El Gobierno chino anunció hoy que aviones de combate de la Fuerza Aérea del Ejército Popular de Liberación (EPL) realizaron recientemente patrullas sobre las islas del mar de China Meridional y avisó de que este tipo de prácticas se convertirán en "regulares".

El portavoz de la Fuerza Aérea Shen Jinke dijo, en declaraciones citadas por la agencia oficial Xinhua, que este cuerpo busca mejorar sus habilidades de combate ante las "amenazas de seguridad" que afronta el país, casi una semana después de que la Corte Permanente de Arbitraje de La Haya negara a Pekín sus reclamaciones marítimas.

"La Fuerza Aérea del EPL defenderá firmemente la soberanía nacional, la seguridad y los intereses marítimos, salvaguardará la paz y la estabilidad regional y abordará los desafíos y amenazas varios", afirmó el portavoz.

Shen explicó que el Ejército envió recientemente bombarderos H-6K, cazas y otros aviones de combate a patrullar las islas y arrecifes del mar de China Meridional, entre ellos el atolón de Scarborough ("Huangyan Dao" para los chinos), que se disputan China y Filipinas y fue ocupado por Pekín en 2012.

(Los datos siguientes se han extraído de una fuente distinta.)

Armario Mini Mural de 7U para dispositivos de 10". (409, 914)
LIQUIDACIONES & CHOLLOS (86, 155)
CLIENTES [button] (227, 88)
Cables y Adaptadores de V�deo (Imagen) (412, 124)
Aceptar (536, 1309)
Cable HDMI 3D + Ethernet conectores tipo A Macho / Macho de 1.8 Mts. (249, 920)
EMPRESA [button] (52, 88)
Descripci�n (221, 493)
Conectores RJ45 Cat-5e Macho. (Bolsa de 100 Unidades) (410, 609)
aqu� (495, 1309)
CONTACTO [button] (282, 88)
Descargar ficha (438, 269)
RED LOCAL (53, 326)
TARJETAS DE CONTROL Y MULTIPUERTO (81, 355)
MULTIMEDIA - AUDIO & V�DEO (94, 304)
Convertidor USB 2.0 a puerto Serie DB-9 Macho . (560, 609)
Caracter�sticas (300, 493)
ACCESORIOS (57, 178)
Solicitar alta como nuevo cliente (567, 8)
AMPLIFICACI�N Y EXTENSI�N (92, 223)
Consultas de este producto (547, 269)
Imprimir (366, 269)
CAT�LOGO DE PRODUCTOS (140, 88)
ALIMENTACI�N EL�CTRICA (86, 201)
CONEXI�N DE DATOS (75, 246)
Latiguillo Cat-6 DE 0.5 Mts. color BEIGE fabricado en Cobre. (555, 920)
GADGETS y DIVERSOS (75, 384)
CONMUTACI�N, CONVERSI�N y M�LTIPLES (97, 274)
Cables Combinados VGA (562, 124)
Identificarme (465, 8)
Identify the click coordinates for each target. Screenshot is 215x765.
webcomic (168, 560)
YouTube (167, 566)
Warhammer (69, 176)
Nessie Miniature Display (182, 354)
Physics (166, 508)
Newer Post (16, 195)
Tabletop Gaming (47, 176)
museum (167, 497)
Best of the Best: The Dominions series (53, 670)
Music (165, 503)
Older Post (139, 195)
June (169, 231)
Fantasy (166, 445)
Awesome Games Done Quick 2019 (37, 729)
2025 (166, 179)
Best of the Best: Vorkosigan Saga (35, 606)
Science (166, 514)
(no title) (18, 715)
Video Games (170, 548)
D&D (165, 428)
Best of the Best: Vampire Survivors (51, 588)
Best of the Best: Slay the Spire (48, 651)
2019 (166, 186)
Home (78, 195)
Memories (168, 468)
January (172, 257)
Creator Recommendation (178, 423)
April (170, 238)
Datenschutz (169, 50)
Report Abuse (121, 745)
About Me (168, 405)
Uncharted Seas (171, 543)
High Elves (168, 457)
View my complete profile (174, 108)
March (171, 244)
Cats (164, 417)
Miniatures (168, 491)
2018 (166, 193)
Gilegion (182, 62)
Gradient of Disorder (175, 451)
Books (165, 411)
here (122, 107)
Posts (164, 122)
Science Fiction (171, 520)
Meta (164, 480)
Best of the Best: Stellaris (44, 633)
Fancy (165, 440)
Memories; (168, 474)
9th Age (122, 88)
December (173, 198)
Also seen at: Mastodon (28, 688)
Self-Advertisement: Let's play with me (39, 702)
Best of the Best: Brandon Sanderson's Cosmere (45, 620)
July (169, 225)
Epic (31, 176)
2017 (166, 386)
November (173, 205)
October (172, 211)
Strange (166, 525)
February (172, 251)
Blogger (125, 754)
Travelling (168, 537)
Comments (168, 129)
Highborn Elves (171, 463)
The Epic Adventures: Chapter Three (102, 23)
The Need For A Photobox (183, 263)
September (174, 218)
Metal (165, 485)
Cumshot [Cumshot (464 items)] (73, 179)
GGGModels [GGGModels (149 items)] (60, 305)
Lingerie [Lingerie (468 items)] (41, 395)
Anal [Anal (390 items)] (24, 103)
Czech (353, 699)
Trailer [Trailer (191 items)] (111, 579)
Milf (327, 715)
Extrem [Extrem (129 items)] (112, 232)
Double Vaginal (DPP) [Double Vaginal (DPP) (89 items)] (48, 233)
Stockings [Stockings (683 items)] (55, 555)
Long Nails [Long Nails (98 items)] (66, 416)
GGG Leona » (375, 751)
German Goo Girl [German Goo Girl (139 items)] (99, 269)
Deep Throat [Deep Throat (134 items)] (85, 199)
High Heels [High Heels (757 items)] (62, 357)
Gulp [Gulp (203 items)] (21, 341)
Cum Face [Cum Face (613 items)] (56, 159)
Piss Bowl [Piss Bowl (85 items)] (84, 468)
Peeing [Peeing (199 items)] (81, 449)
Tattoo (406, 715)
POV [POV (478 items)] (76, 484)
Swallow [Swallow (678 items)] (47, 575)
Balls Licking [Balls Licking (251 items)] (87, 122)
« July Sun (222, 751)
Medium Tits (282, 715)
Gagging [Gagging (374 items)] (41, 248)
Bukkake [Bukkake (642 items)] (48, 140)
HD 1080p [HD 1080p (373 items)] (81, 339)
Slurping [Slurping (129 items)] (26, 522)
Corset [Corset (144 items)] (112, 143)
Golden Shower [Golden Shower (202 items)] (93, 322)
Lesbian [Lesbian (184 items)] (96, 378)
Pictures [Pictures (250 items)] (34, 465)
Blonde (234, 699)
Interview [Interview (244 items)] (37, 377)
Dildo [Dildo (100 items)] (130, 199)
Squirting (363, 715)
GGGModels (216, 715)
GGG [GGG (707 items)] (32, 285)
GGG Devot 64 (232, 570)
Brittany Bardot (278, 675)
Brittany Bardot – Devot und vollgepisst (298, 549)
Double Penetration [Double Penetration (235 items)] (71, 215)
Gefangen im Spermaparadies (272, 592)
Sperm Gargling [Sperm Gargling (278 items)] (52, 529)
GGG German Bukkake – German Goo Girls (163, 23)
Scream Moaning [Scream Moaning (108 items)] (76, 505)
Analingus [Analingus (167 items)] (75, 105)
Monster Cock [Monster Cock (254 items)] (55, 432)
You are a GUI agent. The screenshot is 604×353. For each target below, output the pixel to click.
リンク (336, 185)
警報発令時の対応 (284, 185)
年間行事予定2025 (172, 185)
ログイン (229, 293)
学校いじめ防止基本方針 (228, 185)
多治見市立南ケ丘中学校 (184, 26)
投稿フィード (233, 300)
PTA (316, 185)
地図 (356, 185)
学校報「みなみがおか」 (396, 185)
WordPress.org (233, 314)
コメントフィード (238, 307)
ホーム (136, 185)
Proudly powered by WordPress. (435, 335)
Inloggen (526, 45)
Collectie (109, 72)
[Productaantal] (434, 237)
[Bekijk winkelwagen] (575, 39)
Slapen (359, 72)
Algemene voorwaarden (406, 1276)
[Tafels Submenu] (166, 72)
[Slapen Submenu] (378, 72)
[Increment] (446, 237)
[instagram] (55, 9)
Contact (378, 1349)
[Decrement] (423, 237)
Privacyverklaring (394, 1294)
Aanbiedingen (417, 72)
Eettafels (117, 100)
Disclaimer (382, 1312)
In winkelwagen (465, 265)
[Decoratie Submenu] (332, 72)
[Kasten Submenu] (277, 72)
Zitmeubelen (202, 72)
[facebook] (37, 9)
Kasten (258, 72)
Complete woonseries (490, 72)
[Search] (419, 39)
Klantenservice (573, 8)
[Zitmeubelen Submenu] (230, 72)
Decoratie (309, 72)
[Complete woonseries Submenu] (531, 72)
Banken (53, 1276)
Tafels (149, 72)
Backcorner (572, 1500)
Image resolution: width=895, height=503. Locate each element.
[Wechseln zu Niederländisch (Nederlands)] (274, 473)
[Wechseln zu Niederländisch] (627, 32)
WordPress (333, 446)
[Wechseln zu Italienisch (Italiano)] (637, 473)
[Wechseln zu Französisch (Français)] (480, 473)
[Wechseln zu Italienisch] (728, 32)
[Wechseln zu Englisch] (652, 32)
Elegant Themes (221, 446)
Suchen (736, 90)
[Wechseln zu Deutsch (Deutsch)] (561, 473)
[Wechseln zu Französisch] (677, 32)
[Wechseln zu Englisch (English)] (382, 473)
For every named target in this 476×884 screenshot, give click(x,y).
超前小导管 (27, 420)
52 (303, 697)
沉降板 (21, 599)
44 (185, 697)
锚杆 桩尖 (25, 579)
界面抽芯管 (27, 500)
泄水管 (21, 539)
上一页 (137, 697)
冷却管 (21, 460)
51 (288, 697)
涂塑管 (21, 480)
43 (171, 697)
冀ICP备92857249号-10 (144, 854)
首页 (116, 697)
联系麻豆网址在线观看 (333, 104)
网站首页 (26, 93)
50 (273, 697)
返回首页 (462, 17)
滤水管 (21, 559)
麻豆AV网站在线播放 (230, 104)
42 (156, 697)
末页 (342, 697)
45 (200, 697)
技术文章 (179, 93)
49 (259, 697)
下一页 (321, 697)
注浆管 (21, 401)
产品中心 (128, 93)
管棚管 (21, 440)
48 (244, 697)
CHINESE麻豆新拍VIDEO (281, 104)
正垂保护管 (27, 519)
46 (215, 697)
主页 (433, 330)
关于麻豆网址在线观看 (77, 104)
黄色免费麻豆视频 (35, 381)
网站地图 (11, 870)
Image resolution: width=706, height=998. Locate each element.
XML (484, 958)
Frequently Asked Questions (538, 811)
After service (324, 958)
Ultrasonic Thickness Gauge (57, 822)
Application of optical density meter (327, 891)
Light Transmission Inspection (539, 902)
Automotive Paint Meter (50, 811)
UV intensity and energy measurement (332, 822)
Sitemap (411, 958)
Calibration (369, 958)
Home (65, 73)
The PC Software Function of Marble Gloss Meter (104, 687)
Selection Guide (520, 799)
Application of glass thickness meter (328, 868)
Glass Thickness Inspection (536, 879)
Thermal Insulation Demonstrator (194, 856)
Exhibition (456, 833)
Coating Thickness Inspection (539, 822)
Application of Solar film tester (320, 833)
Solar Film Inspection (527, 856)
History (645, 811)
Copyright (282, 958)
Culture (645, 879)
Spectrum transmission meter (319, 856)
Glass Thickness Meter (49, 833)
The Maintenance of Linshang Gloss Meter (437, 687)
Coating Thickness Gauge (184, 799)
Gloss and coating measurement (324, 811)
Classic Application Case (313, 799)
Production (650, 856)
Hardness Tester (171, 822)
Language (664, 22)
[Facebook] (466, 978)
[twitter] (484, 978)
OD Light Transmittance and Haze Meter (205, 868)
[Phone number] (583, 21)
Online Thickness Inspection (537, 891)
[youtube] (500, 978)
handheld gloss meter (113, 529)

Durante este ejercicio, los aviones realizaron labores de exploración aérea y de patrulla de las islas y ejercicios de combate por aire.

"Para completar efectivamente su misión, la Fuerza Aérea continuará llevando a cabo patrullas de combate de forma regular en el mar de China Meridional", señaló el portavoz.

En paralelo a estas patrullas, la Administración de Seguridad Marítima de China anunció hoy nuevas maniobras militares navales en el mar de China Meridional, por las que vetará el acceso a estas aguas entre mañana, martes, y el próximo jueves.

China ya prohibió el acceso a las aguas alrededor de las islas Paracel, controladas por Pekín y reclamadas también por Vietnam y Taiwán, entre los días 5 y 11 de julio por la realización de ejercicios militares.

Todos estos movimientos se producen cuando todavía no se ha cumplido una semana de que la Corte Permanente de Arbitraje de La Haya se pronunciara a favor de las reivindicaciones de Filipinas en su contencioso contra China por la soberanía del atolón Scarborough y el archipiélago Spratly.

Pekín considera que el tribunal de La Haya no tenía competencia para juzgar el caso, por lo que no acepta ni reconoce su fallo.